Ne parvenant à réfléchir, elle fit la seule chose qu'il lui était donner de faire : mue par un instinct soudain, elle se rua sur l'homme au Sceptre d'or, et lui arracha la flasque des mains. Son choix était fait, et plus rien ni personne ne pourrait le contrer. Son destin et celui de ceux qu'elle aimait venait d'être scellé, scellé d'un sceau rouge sang que nul ne pourrait plus jamais briser. L'adolescente tomba à genoux aux côtés de sa sœur, le visage ruisselant de larmes salées qui creusaient des sillons sur ses joues salies par la poussière. Les mains tremblantes, elle retira le bouchon de liège du goulot et inclina la fiole pour faire couler le liquide entre les lèvres de la blessée. Ce sérum, elle le savait, guérirait la jeune fille, puis sauverait ses parents d'une longue vie prisonniers d'une immobilité inavouable.

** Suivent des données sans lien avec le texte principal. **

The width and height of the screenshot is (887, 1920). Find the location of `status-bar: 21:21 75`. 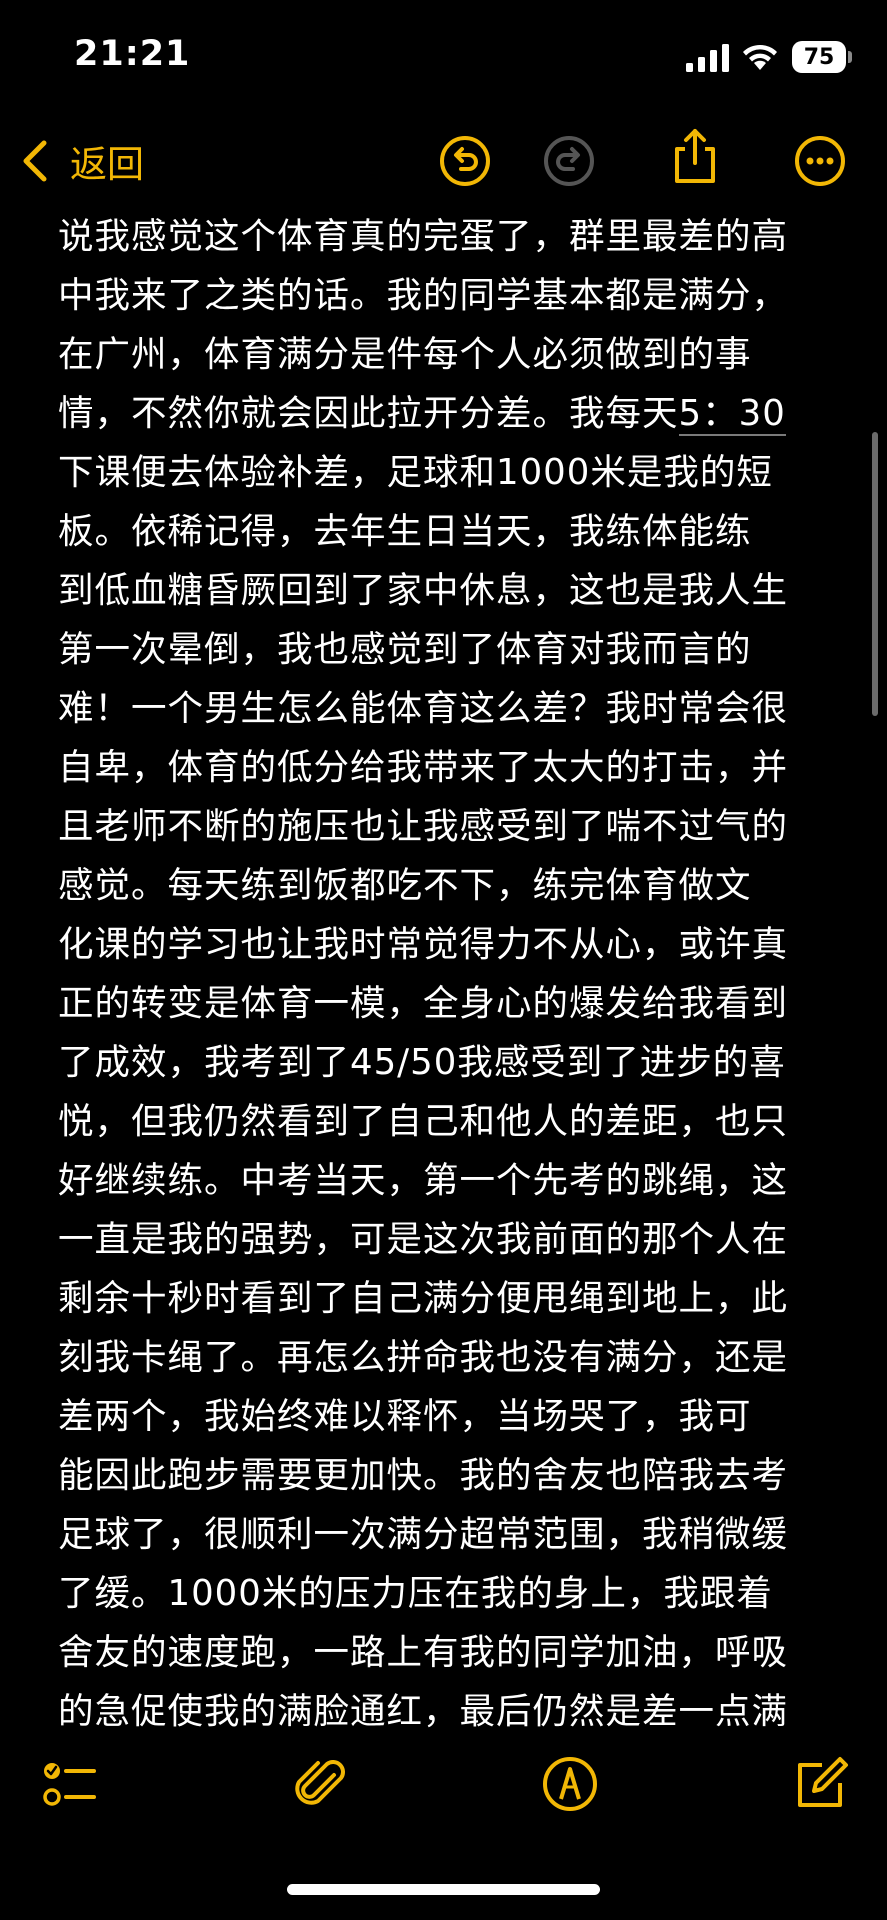

status-bar: 21:21 75 is located at coordinates (444, 58).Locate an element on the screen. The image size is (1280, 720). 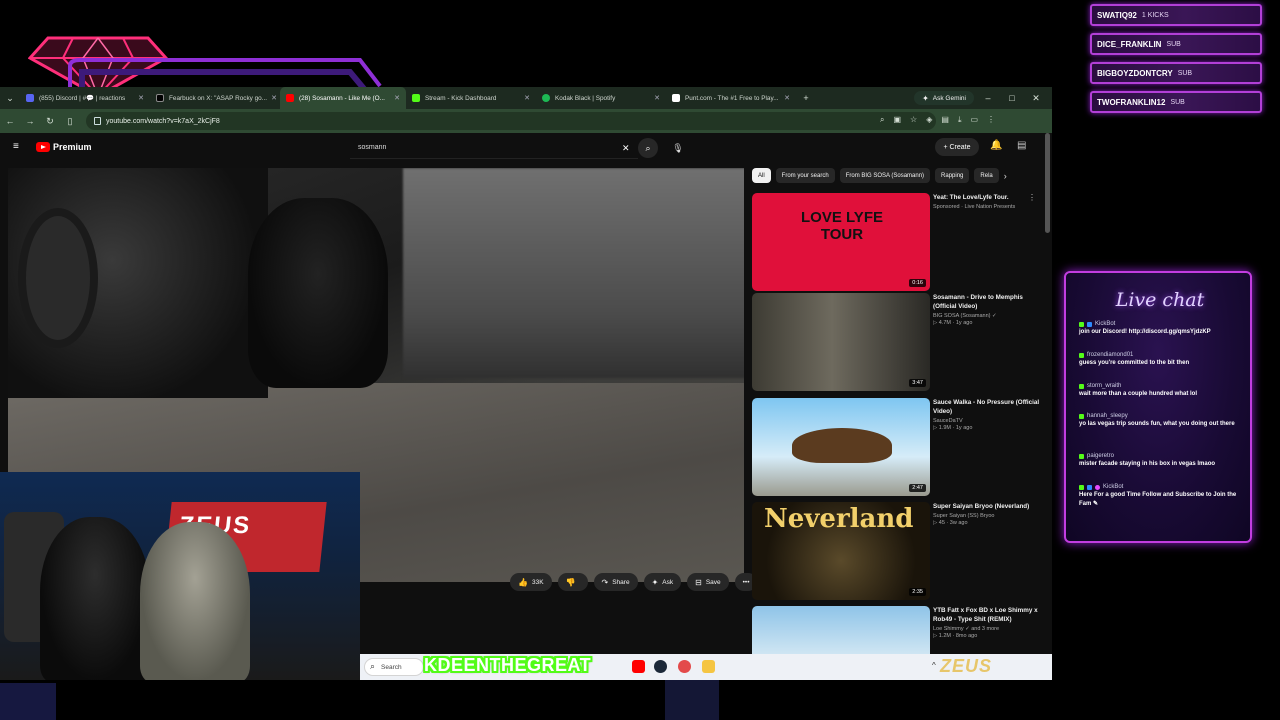
chevron-right-icon: › is located at coordinates (1006, 176).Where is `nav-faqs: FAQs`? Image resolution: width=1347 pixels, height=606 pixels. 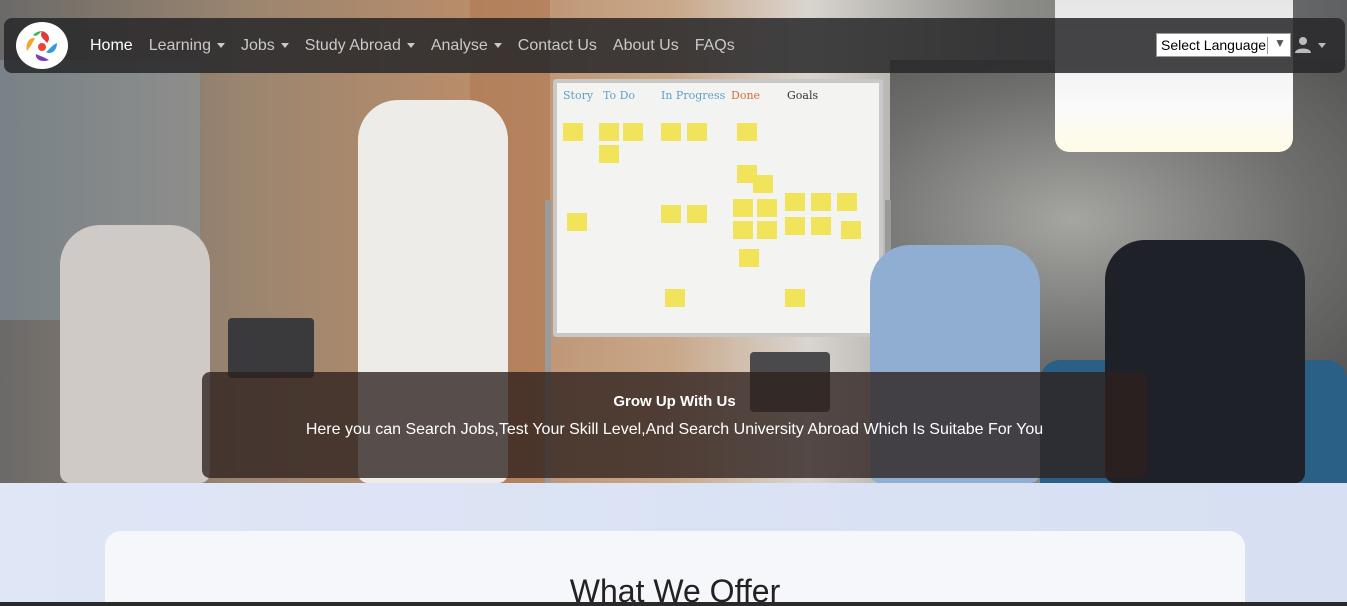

Mais alors qu'une goutte s'apprêtait à s'échapper de la fiole, la main poisseuse de sang de Filæ Wonderline attrapa le poignet de sa sœur. Tout sembla alors se passer au ralenti, et, comme par un coup du destin, comme si le passé lui-même l'avait prévu, la condamnée fit basculer la flasque, qui échappa à la poigne de Céleste, avant de venir s'écraser sur le sol et se briser en mille éclats de verre qui glissèrent aux quatre coins de la pièce. Seule une flaque violacée salissait les mèches brunes de la jeune fille, et les dernières paroles de cette dernière couvrirent sans peine les hurlements de la magicienne :
— Sauve ceux qui en valent la peine.
Et ses prunelles se perdirent dans les brumes de la mort, qui enveloppa son esprit d'un linceul avant de l'emporter avec elle de l'autre côté, derrière cette frontière si durement accessible, si terriblement redoutée, cette frontière bâtie brique après brique par la destinée, à l'opposé des vivants.

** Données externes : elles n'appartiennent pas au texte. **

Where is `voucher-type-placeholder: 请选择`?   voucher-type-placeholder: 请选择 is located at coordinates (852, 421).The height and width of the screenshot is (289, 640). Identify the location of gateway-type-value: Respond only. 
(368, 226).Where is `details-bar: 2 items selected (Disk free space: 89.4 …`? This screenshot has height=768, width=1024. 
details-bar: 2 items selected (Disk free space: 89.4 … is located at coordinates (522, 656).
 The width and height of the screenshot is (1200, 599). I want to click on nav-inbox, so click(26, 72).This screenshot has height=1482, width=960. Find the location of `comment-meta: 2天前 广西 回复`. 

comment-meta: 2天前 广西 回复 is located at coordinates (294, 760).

Ce qui se passa ensuite, la brune se saurait l'expliquer. Pourquoi avait-elle laissé dériver son regard vers la poche de la veste noire couvrant le cadavre à ses pieds ? Pourquoi avait-elle saisi d'une main tremblante, sans réfléchir réellement à son acte, ce bout de papier qui en dépassait ? Pourquoi avait-elle lu les mots qui y avaient été inscrits d'une écriture penchée et pointue à l'encre bleue ? Pourquoi pourquoi pourquoi ?

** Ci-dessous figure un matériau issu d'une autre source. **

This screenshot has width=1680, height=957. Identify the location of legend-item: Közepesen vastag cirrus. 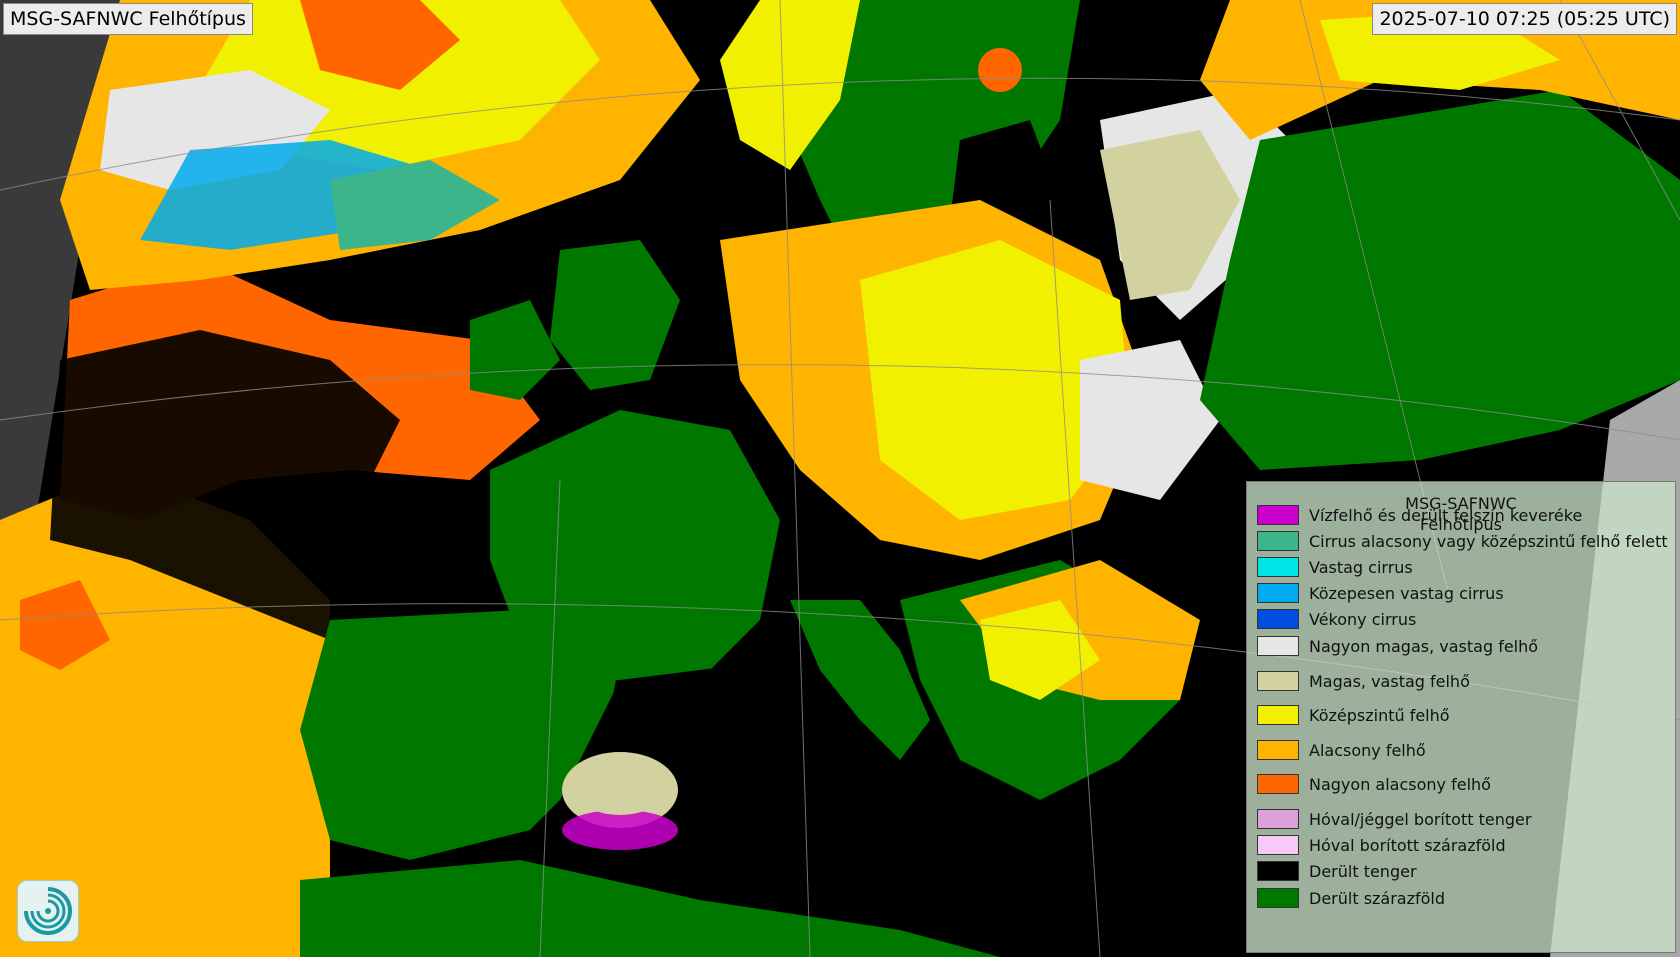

Céleste serrait le corps sans vie de sa sœur contre son cœur, hurlant sa peine à pleins poumons, parvenant enfin à évacuer cette répugnante douleur qui lui collait à la peau comme une souillure qui refusait de la laisser en paix, comme une cicatrice que l'on ne parviendra jamais à refermer. Et ce fut en cet instant qu'elle comprit, qu'elle comprit qu'elle était là, sa lumière, celle qu'elle n'avait toutes ces années fait que chercher, celle qui aurait dut combler le manque qui lui obstruait la poitrine, celle qui l'avait poussé à tout abandonner, à tout faire basculer, cette amie et cette ennemie, cet amour et cette haine qui lui avaient donné des ailes. Mais cette dernière lueur venait de s'éteindre, comme une chandelle que l'on souffle avant que l'obscurité ne détruise notre dernier espoir.